E a comercialização destes produtos, inicialmente muito dificultada pelo preconceito, agora começa a ser bem aceita por vários circuitos de mercado. Segundo Rosemary, existem pontos de venda em lojas especializadas, principalmente na Europa, e cada vez mais cadeias de supermercado se interessam por vender produtos alternativos às grandes marcas. Por que? Porque o produto da economia solidária é feito de acordo com padrões de respeito ao meio ambiente e de ética nas relações de trabalho.

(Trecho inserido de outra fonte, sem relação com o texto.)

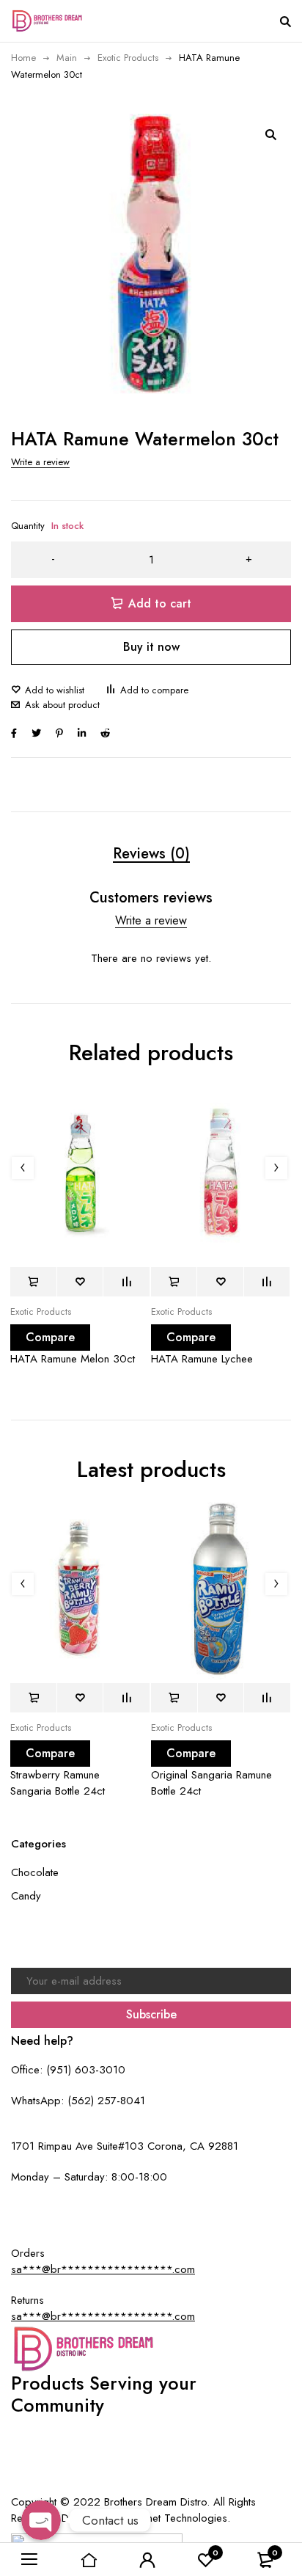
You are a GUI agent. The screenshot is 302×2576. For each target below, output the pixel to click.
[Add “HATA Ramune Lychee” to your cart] (174, 1281)
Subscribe (151, 2014)
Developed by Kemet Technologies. (146, 2518)
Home (23, 58)
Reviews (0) (151, 853)
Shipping (205, 2451)
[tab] (151, 854)
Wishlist (249, 2451)
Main (66, 58)
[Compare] (147, 690)
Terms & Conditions (153, 2471)
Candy (26, 1896)
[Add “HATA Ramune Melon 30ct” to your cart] (33, 1281)
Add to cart (159, 603)
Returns (161, 2451)
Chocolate (35, 1872)
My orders (114, 2451)
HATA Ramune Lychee (202, 1359)
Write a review (40, 462)
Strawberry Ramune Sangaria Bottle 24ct (57, 1783)
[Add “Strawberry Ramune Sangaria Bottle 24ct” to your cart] (33, 1697)
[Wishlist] (47, 690)
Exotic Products (127, 58)
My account (57, 2451)
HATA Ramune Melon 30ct (72, 1359)
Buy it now (151, 646)
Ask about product (62, 705)
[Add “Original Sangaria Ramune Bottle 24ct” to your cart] (174, 1697)
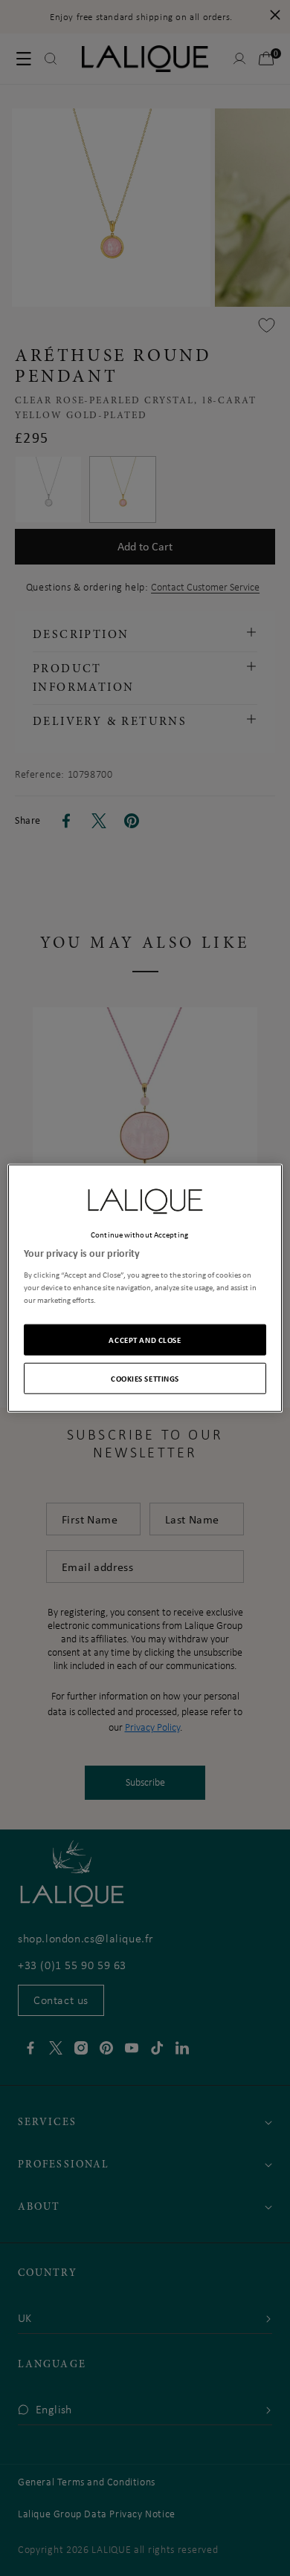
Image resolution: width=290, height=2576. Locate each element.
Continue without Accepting (139, 1234)
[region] (145, 1288)
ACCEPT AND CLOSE (145, 1338)
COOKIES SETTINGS (145, 1377)
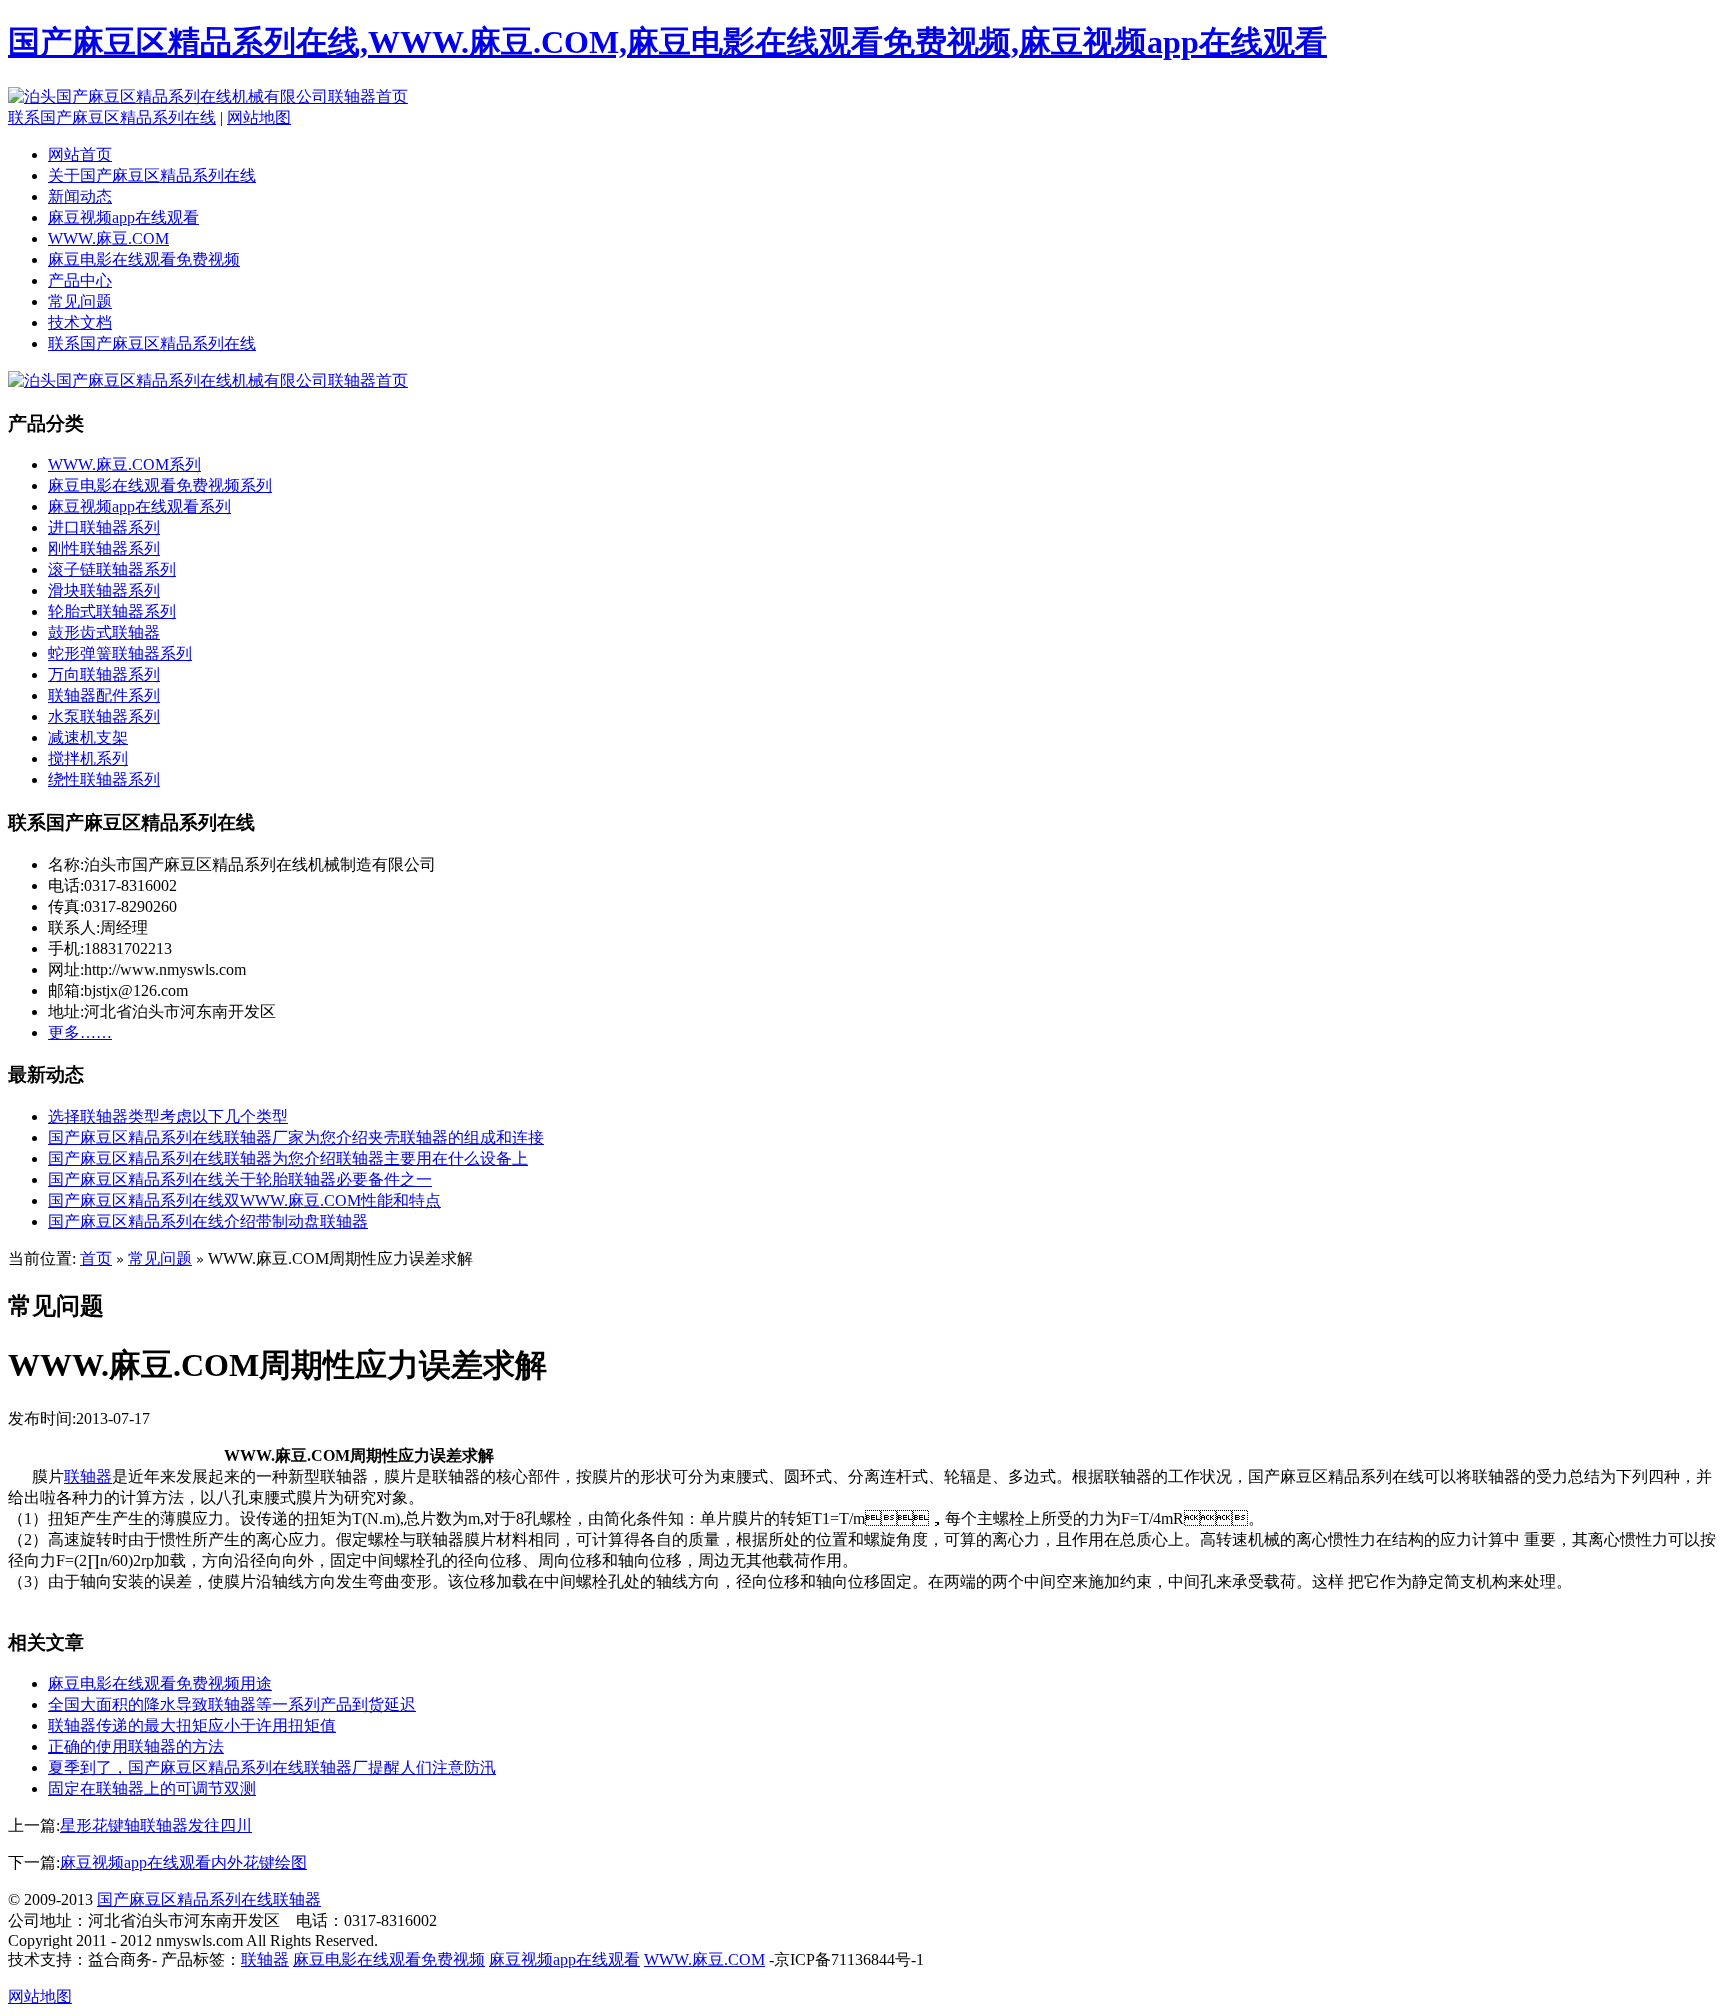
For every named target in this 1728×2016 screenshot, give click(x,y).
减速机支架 (88, 737)
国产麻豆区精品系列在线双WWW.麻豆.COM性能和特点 (244, 1200)
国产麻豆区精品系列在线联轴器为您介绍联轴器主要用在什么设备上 (288, 1158)
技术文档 (80, 322)
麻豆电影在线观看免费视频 (144, 259)
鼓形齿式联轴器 (104, 632)
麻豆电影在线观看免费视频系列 (160, 485)
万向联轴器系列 (104, 674)
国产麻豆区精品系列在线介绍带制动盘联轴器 (208, 1221)
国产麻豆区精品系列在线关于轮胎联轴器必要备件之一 (240, 1179)
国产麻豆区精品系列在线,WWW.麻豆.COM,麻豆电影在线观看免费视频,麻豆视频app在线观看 (667, 42)
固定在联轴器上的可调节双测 (152, 1788)
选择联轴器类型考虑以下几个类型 (168, 1116)
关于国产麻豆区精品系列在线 (152, 175)
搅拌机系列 (88, 758)
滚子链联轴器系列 (112, 569)
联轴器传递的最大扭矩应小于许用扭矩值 (192, 1725)
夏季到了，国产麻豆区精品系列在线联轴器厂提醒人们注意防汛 (272, 1767)
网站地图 (259, 117)
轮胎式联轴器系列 (112, 611)
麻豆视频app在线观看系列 (139, 506)
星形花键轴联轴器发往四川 (156, 1825)
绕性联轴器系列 (104, 779)
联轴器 (88, 1476)
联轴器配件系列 (104, 695)
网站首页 (80, 154)
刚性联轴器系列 (104, 548)
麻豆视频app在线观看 (123, 217)
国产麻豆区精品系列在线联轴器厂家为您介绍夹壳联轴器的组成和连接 (296, 1137)
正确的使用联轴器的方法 (136, 1746)
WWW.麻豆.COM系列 (124, 464)
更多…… (80, 1032)
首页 (96, 1258)
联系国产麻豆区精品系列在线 (112, 117)
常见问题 (80, 301)
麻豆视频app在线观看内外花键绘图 (183, 1862)
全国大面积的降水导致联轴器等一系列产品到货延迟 (232, 1704)
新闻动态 (80, 196)
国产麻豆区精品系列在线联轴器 (209, 1899)
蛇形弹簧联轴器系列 (120, 653)
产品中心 (80, 280)
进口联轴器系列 (104, 527)
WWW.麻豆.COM (108, 238)
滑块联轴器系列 (104, 590)
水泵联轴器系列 (104, 716)
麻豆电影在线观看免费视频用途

Para impulsionar a inserção da economia solidária em todo o mundo, o movimento se organiza em redes. No Brasil, o Fórum Brasileiro de Economia Solidária é uma instância de organização de grupos produtivos, que passam agora a se inserir internacionalmente por meio da RIPES, Rede Intercontinental de Promoção da Economia Social Solidária. “A RIPES está em cinco continentes. Na América do Sul, eu e uma companheira do Peru representamos esse conjunto de organizações. Nosso trabalho é criar uma sinergia e uma confluência de atores que estavam fragmentados. Existiam redes regionais, subregionais (nos Andes, no Mercosul), redes temáticas (como de moedas solidárias e comércio justo) e a gente tenta juntar todas elas na RIPES.

Em Havana, o movimento mundial de economia solidária estará reunido em novembro. Lá, uma das principais discussões será em torno do comércio justo. Esta noção de comércio justo é um tema que aglutina muitos atores do movimento de economia solidária. “É um tema que dá visibilidade concreta às nossas propostas para mudar a economia, em favor de relações mais éticas e justas de comércio”, diz a assessora da FASE.

Segundo ela, o comércio justo (ou fair trade) é uma idéia que nasceu como uma forma de fazer com que produtos de países em desenvolvimento chegassem em condição de igualdade a países desenvolvidos. Hoje, contudo, esse debate se ampliou. “Ele nasceu da verificação de que produtores do sul não tinham acesso a mercados do norte. Mas hoje o debate é outro. O prioritário não é o acesso ao mercado, é a construção de novos mercados, mercados locais, construir o desenvolvimento local e a sustentabilidade deste desenvolvimento”.

É a nova economia, que já nasceu e começa a andar com seus próprios pés. Antes, falar de economia solidária significava pensar em formas de consertar situações dramáticas de desemprego e precarização social. Hoje, já se fala em políticas para inserir os trabalhadores associados no processo de desenvolvimento dos países. “O que está por trás desse movimento é sair daquele patamar em que tínhamos de trabalhar com a economia popular urbana, os precarizados, a marginalidade e a fragmentação, e passar a trabalhar no plano político. Temos plataformas políticas, principalmente no campo das políticas públicas, para fazer com que esses grupos sejam inseridos em processos formativos, de autogestão, processos produtivos mais sustentáveis”, afirma Rosemary Gomes.